South Berkeley Artist Profile 1
Maj-Britt (pronounced Mybritt) Mobrand is an expert weaver and teacher of weaving, and a founder member of the South Berkeley Artists. I used to drive past her very enticing Glimakra Weaving Studio, and wonder who worked there, and how they were making a living as a craft weaver in the 21st century. I was very fortunate to meet Maj-Britt, as part of the East Bay Open Studios 2012, and she shared some of her work and process with me. She came to the US in 1961 and learned to weave in classes at the Berkeley Adult School and in Sweden. It’s perhaps no surprise that she comes from a family of weavers and textile people from the south of Sweden.
The Code of Weaving
Many of her pieces are inspired by her love of jazz, and often use strong colors and abstract forms that seem to reflect her dual heritage as well as her love of practicality and order. Maj-Britt explained that the weaving loom was a precursor of the computer and I began to understand and marvel even more at the parallels and relationships between mathematics, music and weaving. She often uses complex repetitive, graduated rhythms, varied textures and subtle color progressions, though some pieces are more subdued and earthy. I noticed as she worked in her studio, that even the sound of the loom in operation has its own soothing musicality. “You start a weaving and see where it will take you” she told me.

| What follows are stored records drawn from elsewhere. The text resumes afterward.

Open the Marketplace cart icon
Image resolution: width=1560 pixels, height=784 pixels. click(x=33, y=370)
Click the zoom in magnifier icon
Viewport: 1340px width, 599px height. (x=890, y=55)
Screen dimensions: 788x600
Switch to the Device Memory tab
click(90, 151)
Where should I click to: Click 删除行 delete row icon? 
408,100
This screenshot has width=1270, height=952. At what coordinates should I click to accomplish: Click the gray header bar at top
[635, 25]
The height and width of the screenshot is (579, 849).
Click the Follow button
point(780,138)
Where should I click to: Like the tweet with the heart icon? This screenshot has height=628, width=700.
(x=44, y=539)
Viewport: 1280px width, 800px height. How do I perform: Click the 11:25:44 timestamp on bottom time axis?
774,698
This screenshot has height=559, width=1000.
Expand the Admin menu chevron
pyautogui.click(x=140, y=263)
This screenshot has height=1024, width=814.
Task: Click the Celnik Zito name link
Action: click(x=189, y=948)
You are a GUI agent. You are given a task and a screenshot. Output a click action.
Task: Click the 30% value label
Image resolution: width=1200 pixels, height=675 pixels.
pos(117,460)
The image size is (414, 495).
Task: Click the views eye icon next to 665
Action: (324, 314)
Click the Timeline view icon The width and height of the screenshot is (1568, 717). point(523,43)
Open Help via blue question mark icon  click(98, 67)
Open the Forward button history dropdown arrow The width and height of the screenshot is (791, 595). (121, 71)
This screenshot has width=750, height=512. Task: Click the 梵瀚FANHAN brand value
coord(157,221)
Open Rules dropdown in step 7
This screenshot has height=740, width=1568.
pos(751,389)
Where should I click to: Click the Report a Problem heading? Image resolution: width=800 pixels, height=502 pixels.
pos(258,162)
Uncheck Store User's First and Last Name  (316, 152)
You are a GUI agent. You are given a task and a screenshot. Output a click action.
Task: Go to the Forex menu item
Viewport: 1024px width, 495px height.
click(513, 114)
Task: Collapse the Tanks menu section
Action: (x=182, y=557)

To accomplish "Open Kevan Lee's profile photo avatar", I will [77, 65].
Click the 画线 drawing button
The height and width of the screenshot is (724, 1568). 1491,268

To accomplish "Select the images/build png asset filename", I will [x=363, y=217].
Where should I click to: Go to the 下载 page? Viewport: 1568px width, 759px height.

Being a craftsperson and artist can often be a solitary and all-absorbing activity but Maj-Britt also teaches and is not shy about bringing her art to the streets. The vintage image above dates from the 1970s when the Berkeley Coop was in full swing, and note that she still wears that groovy hand-woven dress.
One large abstract piece welcomes visitors to the studio. “Watermelon Man”, a well-known Herbie Hancock track, began life as a small watercolor by one of her grand-daughters and she found it so unusual and wonderful she wanted to use it as the basis for a larger work. The original design was quite small and Maj-Britt had to enlarge it to make a huge and distinctive weaving at 48″ x 58′.
In addition to the freeform weaving shown here, she also takes commissions and produces beautiful hand-woven scarves and wraps in a myriad of colors and combinations.
A short blog post can only be a taster of her work, and photographs do not easily reveal the variety of colors and textures or the beautiful natural yarns that Maj-Britt uses and so I urge you to visit her studio during one of the weekends of East Bay Open Studios, June 1,2 and 8,9 2013.